## WHAT IS NEEDED
Within the lines below, find those that hold the string "computer" and copy each one.

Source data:
Start of Block
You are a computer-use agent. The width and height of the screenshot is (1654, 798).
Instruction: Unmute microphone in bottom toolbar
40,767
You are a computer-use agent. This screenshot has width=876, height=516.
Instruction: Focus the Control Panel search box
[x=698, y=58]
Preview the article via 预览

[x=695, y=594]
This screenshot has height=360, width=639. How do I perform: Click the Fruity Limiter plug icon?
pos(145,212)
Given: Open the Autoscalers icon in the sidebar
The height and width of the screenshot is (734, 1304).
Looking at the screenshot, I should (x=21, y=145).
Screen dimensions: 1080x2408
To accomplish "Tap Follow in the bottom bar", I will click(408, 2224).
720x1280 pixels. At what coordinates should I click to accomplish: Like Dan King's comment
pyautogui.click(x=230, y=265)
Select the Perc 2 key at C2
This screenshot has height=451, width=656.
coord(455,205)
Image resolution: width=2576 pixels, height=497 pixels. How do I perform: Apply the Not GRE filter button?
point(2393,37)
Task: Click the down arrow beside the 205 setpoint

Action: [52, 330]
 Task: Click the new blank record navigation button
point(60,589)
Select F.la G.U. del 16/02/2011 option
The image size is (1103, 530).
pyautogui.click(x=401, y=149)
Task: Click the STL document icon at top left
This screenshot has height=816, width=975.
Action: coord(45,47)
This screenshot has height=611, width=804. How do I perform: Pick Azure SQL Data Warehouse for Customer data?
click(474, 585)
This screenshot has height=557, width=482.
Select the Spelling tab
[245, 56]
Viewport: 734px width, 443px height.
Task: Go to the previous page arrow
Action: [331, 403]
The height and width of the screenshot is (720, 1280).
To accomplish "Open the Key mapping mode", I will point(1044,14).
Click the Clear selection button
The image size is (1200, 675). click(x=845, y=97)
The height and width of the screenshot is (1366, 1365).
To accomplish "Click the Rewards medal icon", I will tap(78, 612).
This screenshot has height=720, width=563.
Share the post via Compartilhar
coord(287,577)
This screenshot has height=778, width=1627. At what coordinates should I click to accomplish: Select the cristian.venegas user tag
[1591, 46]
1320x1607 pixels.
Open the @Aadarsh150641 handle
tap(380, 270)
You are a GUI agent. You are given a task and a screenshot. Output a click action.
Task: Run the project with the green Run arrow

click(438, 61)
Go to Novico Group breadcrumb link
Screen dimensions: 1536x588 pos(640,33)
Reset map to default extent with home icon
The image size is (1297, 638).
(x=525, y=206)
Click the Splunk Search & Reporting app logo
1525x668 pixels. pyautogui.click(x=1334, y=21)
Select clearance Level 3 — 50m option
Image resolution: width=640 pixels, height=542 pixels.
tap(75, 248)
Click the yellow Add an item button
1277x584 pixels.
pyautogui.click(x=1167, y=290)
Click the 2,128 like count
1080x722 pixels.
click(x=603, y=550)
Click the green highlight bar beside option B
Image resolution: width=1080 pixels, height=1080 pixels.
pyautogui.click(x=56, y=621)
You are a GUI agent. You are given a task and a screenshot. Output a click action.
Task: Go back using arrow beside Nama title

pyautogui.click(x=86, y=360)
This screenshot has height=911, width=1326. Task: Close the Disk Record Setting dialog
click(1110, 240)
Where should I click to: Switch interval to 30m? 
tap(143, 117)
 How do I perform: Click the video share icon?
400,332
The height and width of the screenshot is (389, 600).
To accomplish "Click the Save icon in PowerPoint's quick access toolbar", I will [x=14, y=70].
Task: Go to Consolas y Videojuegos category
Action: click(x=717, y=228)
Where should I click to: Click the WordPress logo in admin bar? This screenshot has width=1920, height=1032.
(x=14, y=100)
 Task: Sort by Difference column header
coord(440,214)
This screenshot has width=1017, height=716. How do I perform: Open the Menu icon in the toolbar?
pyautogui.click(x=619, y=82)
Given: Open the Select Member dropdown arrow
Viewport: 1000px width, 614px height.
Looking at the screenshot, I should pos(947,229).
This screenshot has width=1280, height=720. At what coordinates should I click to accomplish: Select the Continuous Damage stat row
End of Block
## TASK SOLUTION
You are a computer-use agent. The width and height of the screenshot is (1654, 798).
You are a computer-use agent. This screenshot has width=876, height=516.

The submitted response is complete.